■ **WHAT IS BEING ASKED**: From the post on gossip below, print verbatim the passage that opens with the words containing "Naturally, we may" and closes with "in British society.".

■ **EXCERPTED TEXT**:
Thursday, 18 June 2015

Stop The Gossip

I dislike gossip. I think because I dislike the effect that it has on its often innocent victims.

I pride myself that I simply won’t be drawn into pre-emptive, derogatory remarks about colleagues, friends or even complete strangers.  I prefer to understand people by how they treat me and not listen to the poison that some delight in passing on. I would be very hurt if it were to happen to me. I have a big, tender and generous heart. My philosophy in life is firstly not to listen to the nasties and secondly if some, ‘well-meaning- holder-of-a- big-wooden-spoon’ attempts to damage another’s reputation in my earshot, I will not acquiesce and I will certainly not pass on the information to others.
 
Perhaps because my parents both served during WW2, Mum making aircraft and Dad in India, the idea was instilled that ‘Loose lips costs ships.’ Gossip during the war cost lives. Gossip and misinformation can be a very dangerous thing even now. I have signed the Official Secrets Act at least three times and have been entrusted with many secrets in my workplace.
 
The Freedom of Information Act has turned us into a nation of truth seekers. We no longer have to suffer the indignity of being denied access to the truth and judging by the amount of lies, corruption and crime that has been secreted away in the filing cabinets of those who sought to protect perpetrators’, this is a long-overdue change in British Law.
 
Naturally, we may never discover who kidnapped Shergar, or the real location of Lord Lucan, but if people who try to damage children are not sleeping at night, people who cover-up wrong-doing during a football stadium disaster and newspaper hackers have to be named and punished, then we are really beginning to call a halt to much of the nastiness in British society.
 
During a recent poetry assignation, I was very pleased to uncover the truth about the lives of several celebrity visitors to The Imperial Hotel in Blackpool.  I have a shared history with the hotel: my Dad was Head Cocktail Bartender during the 1950s and I had a little insider information about one or two guests. A lot more research helped me to call a halt to an urban myth that grew from the sensationalised circumstances surrounding her death and also helped to discredit the gossips who painted her in stereotypical fashion.

■ **ENTRIES**:
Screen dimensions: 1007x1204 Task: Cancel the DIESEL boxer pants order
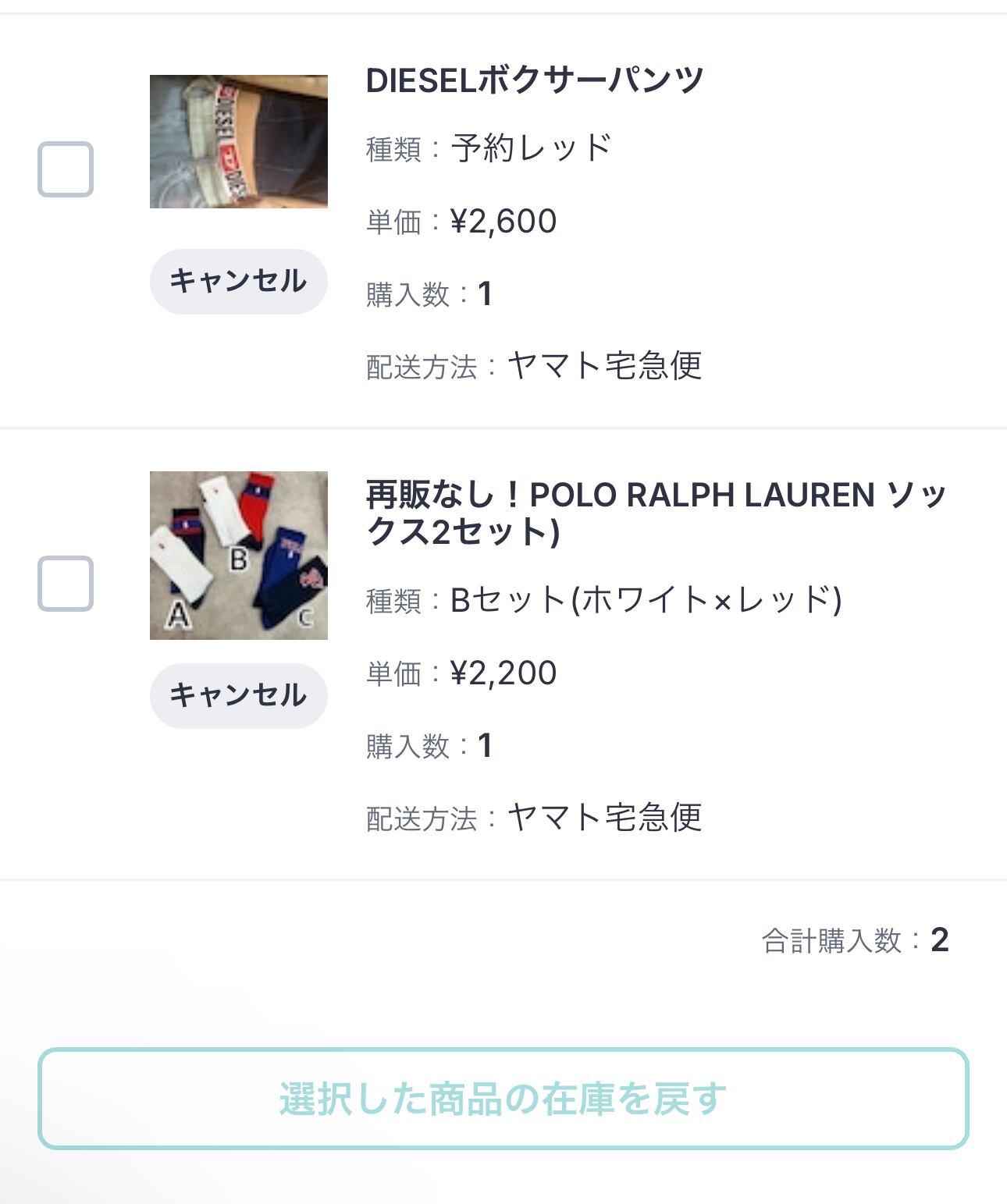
--
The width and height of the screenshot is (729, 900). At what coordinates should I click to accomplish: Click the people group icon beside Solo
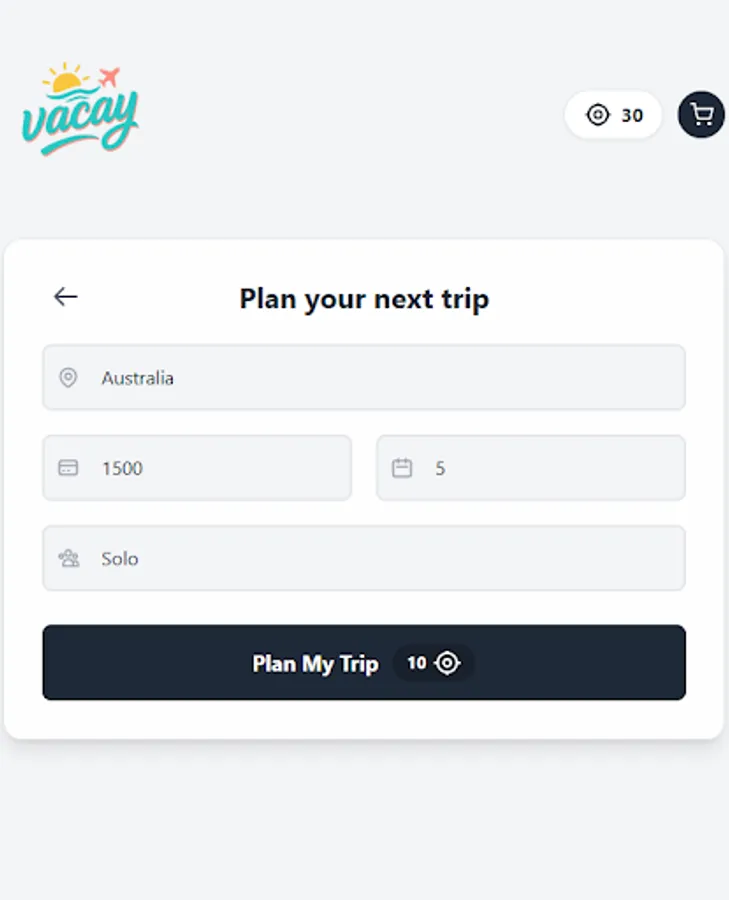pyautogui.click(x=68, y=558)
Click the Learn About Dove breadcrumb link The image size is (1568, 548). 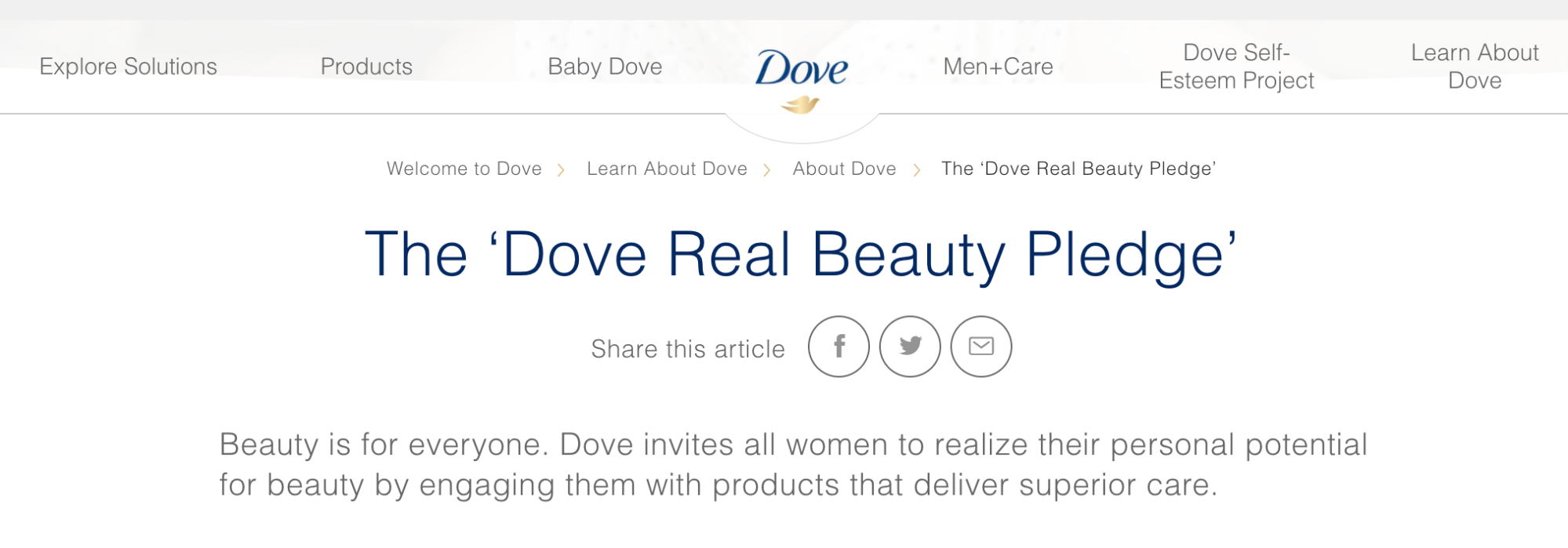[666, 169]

■ **SOLVED PROBLEM**:
Naturally, we may never discover who kidnapped Shergar, or the real location of Lord Lucan, but if people who try to damage children are not sleeping at night, people who cover-up wrong-doing during a football stadium disaster and newspaper hackers have to be named and punished, then we are really beginning to call a halt to much of the nastiness in British society.